Aim: Copy the following lines verbatim, keeping every character and line break unchanged.

Source records:
+-------+

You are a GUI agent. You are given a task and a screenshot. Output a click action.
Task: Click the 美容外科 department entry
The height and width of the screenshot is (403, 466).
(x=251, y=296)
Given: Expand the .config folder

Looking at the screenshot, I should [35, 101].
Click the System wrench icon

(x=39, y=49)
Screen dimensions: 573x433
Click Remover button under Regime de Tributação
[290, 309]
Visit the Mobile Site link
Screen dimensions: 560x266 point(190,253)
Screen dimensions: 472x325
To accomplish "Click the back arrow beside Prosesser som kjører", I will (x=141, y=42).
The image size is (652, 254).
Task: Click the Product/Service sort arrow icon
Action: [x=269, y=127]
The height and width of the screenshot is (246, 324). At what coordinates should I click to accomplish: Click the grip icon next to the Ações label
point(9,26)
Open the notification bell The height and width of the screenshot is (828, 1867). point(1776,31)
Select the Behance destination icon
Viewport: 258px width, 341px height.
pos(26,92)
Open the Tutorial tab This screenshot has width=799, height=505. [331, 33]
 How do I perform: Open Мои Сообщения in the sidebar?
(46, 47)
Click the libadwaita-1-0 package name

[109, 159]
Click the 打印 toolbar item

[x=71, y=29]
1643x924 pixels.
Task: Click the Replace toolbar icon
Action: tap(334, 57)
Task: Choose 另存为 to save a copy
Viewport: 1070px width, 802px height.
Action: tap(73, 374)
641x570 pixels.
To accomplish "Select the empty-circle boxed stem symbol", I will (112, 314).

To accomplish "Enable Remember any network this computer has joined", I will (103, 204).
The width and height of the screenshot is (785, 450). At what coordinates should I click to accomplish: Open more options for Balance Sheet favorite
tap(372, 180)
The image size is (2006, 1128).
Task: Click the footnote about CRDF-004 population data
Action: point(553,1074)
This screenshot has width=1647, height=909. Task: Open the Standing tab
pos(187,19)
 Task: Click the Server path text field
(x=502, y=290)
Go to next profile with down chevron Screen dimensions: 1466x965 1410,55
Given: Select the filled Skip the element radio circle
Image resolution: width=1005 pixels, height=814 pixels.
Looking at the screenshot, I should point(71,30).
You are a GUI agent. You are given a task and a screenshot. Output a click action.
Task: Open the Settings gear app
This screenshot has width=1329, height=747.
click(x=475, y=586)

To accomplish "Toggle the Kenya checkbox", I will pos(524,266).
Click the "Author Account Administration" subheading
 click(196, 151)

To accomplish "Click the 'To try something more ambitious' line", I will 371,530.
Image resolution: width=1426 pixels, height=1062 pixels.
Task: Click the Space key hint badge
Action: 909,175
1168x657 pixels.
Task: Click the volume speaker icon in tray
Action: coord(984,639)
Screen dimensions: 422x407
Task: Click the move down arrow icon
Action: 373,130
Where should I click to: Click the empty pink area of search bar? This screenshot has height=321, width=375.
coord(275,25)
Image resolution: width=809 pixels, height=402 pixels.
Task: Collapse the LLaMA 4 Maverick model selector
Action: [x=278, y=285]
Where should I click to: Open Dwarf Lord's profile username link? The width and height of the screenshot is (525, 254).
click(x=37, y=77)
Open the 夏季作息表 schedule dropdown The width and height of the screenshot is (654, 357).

+-------+

Answer to the exercise:
You are a GUI agent. You are given a task and a screenshot. Output a click action.
Task: Click the 美容外科 department entry
The height and width of the screenshot is (403, 466).
(x=251, y=296)
Given: Expand the .config folder

Looking at the screenshot, I should [35, 101].
Click the System wrench icon

(x=39, y=49)
Screen dimensions: 573x433
Click Remover button under Regime de Tributação
[290, 309]
Visit the Mobile Site link
Screen dimensions: 560x266 point(190,253)
Screen dimensions: 472x325
To accomplish "Click the back arrow beside Prosesser som kjører", I will (x=141, y=42).
The image size is (652, 254).
Task: Click the Product/Service sort arrow icon
Action: [x=269, y=127]
The height and width of the screenshot is (246, 324). At what coordinates should I click to accomplish: Click the grip icon next to the Ações label
point(9,26)
Open the notification bell The height and width of the screenshot is (828, 1867). point(1776,31)
Select the Behance destination icon
Viewport: 258px width, 341px height.
pos(26,92)
Open the Tutorial tab This screenshot has width=799, height=505. [331, 33]
 How do I perform: Open Мои Сообщения in the sidebar?
(46, 47)
Click the libadwaita-1-0 package name

[109, 159]
Click the 打印 toolbar item

[x=71, y=29]
1643x924 pixels.
Task: Click the Replace toolbar icon
Action: tap(334, 57)
Task: Choose 另存为 to save a copy
Viewport: 1070px width, 802px height.
Action: tap(73, 374)
641x570 pixels.
To accomplish "Select the empty-circle boxed stem symbol", I will (112, 314).

To accomplish "Enable Remember any network this computer has joined", I will (103, 204).
The width and height of the screenshot is (785, 450). At what coordinates should I click to accomplish: Open more options for Balance Sheet favorite
tap(372, 180)
The image size is (2006, 1128).
Task: Click the footnote about CRDF-004 population data
Action: point(553,1074)
This screenshot has width=1647, height=909. Task: Open the Standing tab
pos(187,19)
 Task: Click the Server path text field
(x=502, y=290)
Go to next profile with down chevron Screen dimensions: 1466x965 1410,55
Given: Select the filled Skip the element radio circle
Image resolution: width=1005 pixels, height=814 pixels.
Looking at the screenshot, I should point(71,30).
You are a GUI agent. You are given a task and a screenshot. Output a click action.
Task: Open the Settings gear app
This screenshot has width=1329, height=747.
click(x=475, y=586)

To accomplish "Toggle the Kenya checkbox", I will pos(524,266).
Click the "Author Account Administration" subheading
 click(196, 151)

To accomplish "Click the 'To try something more ambitious' line", I will 371,530.
Image resolution: width=1426 pixels, height=1062 pixels.
Task: Click the Space key hint badge
Action: 909,175
1168x657 pixels.
Task: Click the volume speaker icon in tray
Action: coord(984,639)
Screen dimensions: 422x407
Task: Click the move down arrow icon
Action: 373,130
Where should I click to: Click the empty pink area of search bar? This screenshot has height=321, width=375.
coord(275,25)
Image resolution: width=809 pixels, height=402 pixels.
Task: Collapse the LLaMA 4 Maverick model selector
Action: [x=278, y=285]
Where should I click to: Open Dwarf Lord's profile username link? The width and height of the screenshot is (525, 254).
click(x=37, y=77)
Open the 夏季作息表 schedule dropdown The width and height of the screenshot is (654, 357).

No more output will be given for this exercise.